### Given data
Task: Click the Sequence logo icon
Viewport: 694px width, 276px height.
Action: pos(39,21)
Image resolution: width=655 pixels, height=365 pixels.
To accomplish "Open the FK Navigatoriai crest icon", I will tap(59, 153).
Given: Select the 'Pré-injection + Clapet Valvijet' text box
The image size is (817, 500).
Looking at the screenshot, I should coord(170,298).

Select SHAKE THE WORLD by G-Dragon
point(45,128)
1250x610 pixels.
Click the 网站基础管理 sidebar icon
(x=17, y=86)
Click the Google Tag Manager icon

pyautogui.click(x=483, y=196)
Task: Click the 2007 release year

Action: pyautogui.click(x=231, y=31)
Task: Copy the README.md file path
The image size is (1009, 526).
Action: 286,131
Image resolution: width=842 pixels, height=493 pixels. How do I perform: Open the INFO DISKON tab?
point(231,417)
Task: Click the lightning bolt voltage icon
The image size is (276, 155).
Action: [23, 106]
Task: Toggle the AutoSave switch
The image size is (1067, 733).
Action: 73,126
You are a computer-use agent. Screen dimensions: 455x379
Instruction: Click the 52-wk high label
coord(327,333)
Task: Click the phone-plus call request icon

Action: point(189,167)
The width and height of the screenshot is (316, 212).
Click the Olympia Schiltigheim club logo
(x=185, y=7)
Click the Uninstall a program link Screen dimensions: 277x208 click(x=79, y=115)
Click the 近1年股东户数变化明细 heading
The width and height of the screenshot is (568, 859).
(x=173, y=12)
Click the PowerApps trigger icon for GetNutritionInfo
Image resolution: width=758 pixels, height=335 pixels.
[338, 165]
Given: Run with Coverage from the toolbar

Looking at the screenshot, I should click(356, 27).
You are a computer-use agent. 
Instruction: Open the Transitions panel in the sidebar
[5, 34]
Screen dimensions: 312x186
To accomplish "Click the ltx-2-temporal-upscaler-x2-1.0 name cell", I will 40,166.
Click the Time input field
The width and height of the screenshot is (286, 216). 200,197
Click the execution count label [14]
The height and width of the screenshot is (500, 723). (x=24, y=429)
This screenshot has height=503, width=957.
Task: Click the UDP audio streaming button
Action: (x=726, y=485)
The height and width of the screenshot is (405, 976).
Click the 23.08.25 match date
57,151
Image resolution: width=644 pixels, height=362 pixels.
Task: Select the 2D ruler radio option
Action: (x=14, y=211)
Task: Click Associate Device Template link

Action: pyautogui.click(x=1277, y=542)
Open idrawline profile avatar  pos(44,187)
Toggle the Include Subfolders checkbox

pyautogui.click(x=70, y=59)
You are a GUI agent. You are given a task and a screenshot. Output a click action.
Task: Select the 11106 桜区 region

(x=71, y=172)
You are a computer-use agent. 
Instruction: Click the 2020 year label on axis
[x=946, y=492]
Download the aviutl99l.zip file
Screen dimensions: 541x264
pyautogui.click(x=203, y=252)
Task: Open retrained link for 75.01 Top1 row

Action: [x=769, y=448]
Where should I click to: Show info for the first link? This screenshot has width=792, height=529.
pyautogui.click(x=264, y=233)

### Written problem
Rewrite the lines above as a Markdown table with two columns, No. and Line. Put a row number in No. and one line in Line for each row, and leave out blank lines.

### Task response
| No. | Line |
|---|---|
| 1 | Task: Click the Sequence logo icon |
| 2 | Viewport: 694px width, 276px height. |
| 3 | Action: pos(39,21) |
| 4 | Image resolution: width=655 pixels, height=365 pixels. |
| 5 | To accomplish "Open the FK Navigatoriai crest icon", I will tap(59, 153). |
| 6 | Given: Select the 'Pré-injection + Clapet Valvijet' text box |
| 7 | The image size is (817, 500). |
| 8 | Looking at the screenshot, I should coord(170,298). |
| 9 | Select SHAKE THE WORLD by G-Dragon |
| 10 | point(45,128) |
| 11 | 1250x610 pixels. |
| 12 | Click the 网站基础管理 sidebar icon |
| 13 | (x=17, y=86) |
| 14 | Click the Google Tag Manager icon |
| 15 | pyautogui.click(x=483, y=196) |
| 16 | Task: Click the 2007 release year |
| 17 | Action: pyautogui.click(x=231, y=31) |
| 18 | Task: Copy the README.md file path |
| 19 | The image size is (1009, 526). |
| 20 | Action: 286,131 |
| 21 | Image resolution: width=842 pixels, height=493 pixels. How do I perform: Open the INFO DISKON tab? |
| 22 | point(231,417) |
| 23 | Task: Click the lightning bolt voltage icon |
| 24 | The image size is (276, 155). |
| 25 | Action: [23, 106] |
| 26 | Task: Toggle the AutoSave switch |
| 27 | The image size is (1067, 733). |
| 28 | Action: 73,126 |
| 29 | You are a computer-use agent. Screen dimensions: 455x379 |
| 30 | Instruction: Click the 52-wk high label |
| 31 | coord(327,333) |
| 32 | Task: Click the phone-plus call request icon |
| 33 | Action: point(189,167) |
| 34 | The width and height of the screenshot is (316, 212). |
| 35 | Click the Olympia Schiltigheim club logo |
| 36 | (x=185, y=7) |
| 37 | Click the Uninstall a program link Screen dimensions: 277x208 click(x=79, y=115) |
| 38 | Click the 近1年股东户数变化明细 heading |
| 39 | The width and height of the screenshot is (568, 859). |
| 40 | (x=173, y=12) |
| 41 | Click the PowerApps trigger icon for GetNutritionInfo |
| 42 | Image resolution: width=758 pixels, height=335 pixels. |
| 43 | [338, 165] |
| 44 | Given: Run with Coverage from the toolbar |
| 45 | Looking at the screenshot, I should click(356, 27). |
| 46 | You are a computer-use agent.  |
| 47 | Instruction: Open the Transitions panel in the sidebar |
| 48 | [5, 34] |
| 49 | Screen dimensions: 312x186 |
| 50 | To accomplish "Click the ltx-2-temporal-upscaler-x2-1.0 name cell", I will 40,166. |
| 51 | Click the Time input field |
| 52 | The width and height of the screenshot is (286, 216). 200,197 |
| 53 | Click the execution count label [14] |
| 54 | The height and width of the screenshot is (500, 723). (x=24, y=429) |
| 55 | This screenshot has height=503, width=957. |
| 56 | Task: Click the UDP audio streaming button |
| 57 | Action: (x=726, y=485) |
| 58 | The height and width of the screenshot is (405, 976). |
| 59 | Click the 23.08.25 match date |
| 60 | 57,151 |
| 61 | Image resolution: width=644 pixels, height=362 pixels. |
| 62 | Task: Select the 2D ruler radio option |
| 63 | Action: (x=14, y=211) |
| 64 | Task: Click Associate Device Template link |
| 65 | Action: pyautogui.click(x=1277, y=542) |
| 66 | Open idrawline profile avatar  pos(44,187) |
| 67 | Toggle the Include Subfolders checkbox |
| 68 | pyautogui.click(x=70, y=59) |
| 69 | You are a GUI agent. You are given a task and a screenshot. Output a click action. |
| 70 | Task: Select the 11106 桜区 region |
| 71 | (x=71, y=172) |
| 72 | You are a computer-use agent.  |
| 73 | Instruction: Click the 2020 year label on axis |
| 74 | [x=946, y=492] |
| 75 | Download the aviutl99l.zip file |
| 76 | Screen dimensions: 541x264 |
| 77 | pyautogui.click(x=203, y=252) |
| 78 | Task: Open retrained link for 75.01 Top1 row |
| 79 | Action: [x=769, y=448] |
| 80 | Where should I click to: Show info for the first link? This screenshot has width=792, height=529. |
| 81 | pyautogui.click(x=264, y=233) |